# WORK ORDER:
Continue the passage on EMMPRIN concentrations in children with chronic kidney disease from where it ends.

EMMPRIN serum concentrations were significantly increased in CKD pre-dialysis children when compared to controls, although they failed to differentiate between CKD stages 3–4 and stage 5. The significant increase was noticed when the children on dialysis were analyzed, with the highest values in HD patients. No data on EMMPRIN in CKD patients are available, so we carefully hypothesized that molecule accumulation could be of importance in this process. However, since no correlation with eGFR was noticed, other factors, like dialysis procedure, might play more important role in this increase than the uremia itself.

Indeed, we have found few borderline correlations of EMMPRIN with TIMP-1 and sFas in CKD children, whereas in the dialysis group EMMPRIN became a good predictor of all MMPs, TIMPs and apoptosis markers. Therefore, renal replacement therapy itself must be treated as a factor increasing the concentrations of analyzed parameters, thus confirming the progressing vulnerability towards apoptosis. The interesting aspect is the already mentioned impact that EMMPRIN exerts on MMPs and TIMPs [12]. It is probable that the concentrations of analyzed proteolytic enzymes remained fairly stable during late stages of CKD due to the fact that EMMPRIN concentrations behaved in a similar way.

There is also, like in the case of E-cadherin, a dangerous aspect of tumorigenesis that EMMPRIN is known to stimulate [17]. The only available data on increased soluble EMMPRIN concentrations in nephrology concern patients with urothelial carcinoma of the bladder [18]. When the fact that significant correlations between EMMPRIN and apoptosis markers are only seen in the population on dialysis, is taken into account, it seems probable that the therapy itself adds to the uremic milieu, creating conditions where the MMP inducer becomes a valuable marker of apoptotic processes.

(Excerpts from a dataset)
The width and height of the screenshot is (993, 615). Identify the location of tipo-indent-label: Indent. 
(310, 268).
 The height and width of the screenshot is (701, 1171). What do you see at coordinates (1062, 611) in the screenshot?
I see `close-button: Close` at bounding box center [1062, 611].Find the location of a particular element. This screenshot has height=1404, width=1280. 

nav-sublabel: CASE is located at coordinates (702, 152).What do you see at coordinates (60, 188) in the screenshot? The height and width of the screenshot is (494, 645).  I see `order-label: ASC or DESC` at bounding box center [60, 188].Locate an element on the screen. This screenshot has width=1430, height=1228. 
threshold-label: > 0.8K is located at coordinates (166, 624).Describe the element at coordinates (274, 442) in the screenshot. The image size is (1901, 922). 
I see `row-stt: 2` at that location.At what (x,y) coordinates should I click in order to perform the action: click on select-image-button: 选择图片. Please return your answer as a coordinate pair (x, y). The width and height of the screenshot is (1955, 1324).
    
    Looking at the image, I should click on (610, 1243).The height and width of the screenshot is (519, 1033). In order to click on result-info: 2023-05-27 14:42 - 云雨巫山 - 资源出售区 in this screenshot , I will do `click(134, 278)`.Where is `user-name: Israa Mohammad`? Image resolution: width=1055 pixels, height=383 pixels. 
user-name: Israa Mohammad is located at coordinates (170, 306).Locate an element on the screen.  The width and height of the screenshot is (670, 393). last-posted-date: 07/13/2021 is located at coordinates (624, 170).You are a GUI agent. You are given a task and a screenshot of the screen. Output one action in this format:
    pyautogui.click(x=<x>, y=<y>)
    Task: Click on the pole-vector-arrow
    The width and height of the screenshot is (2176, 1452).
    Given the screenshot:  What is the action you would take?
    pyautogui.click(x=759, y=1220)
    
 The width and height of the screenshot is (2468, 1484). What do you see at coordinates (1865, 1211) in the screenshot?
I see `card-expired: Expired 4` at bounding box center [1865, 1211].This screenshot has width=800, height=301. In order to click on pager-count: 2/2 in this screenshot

# TASK RESPONSE:
Serum MMP-8 followed the same concentration pattern as EMMPRIN, once again showing significant differences in CKD patients versus controls, pre-dialysis versus dialysis subjects and hemodialysis versus peritoneal dialysis. Apart from the previously discussed possible explanations, such as molecule accumulation and further negative dialysis impact, there is an aspect typical for MMP-8. This enzyme is released from the granules of polymorphonuclear leukocytes. The triggering factors might be proinflammatory cytokines, such as IL-1 or TNF-α, that are upregulated in the course of CKD. The additional impulse for MMP-8 release may be the direct blood-membrane contact with subsequent transient leukocytosis during hemodialysis sessions, explaining the difference between HD and APD patients. It is known from the in vitro studies that MMP-8 release is a direct inducer of endothelial cell apoptosis [19]. The value of this metalloproteinase as a potential marker of apoptosis has been confirmed by our results. We found significant correlations between MMP-8, sFas/sFasL and Hsp27, more evident in the dialyzed patients. Moreover, MMP-8 turned out a valuable predictor of those parameters in children on dialysis. Significant correlations with serum E-cadherin and EMMPRIN suggest that this collagenase may also regulate in turn, by proteolysis, the activity of both adhesion molecule and MMP inducer, thus controlling in an indirect way the intensity of apoptosis.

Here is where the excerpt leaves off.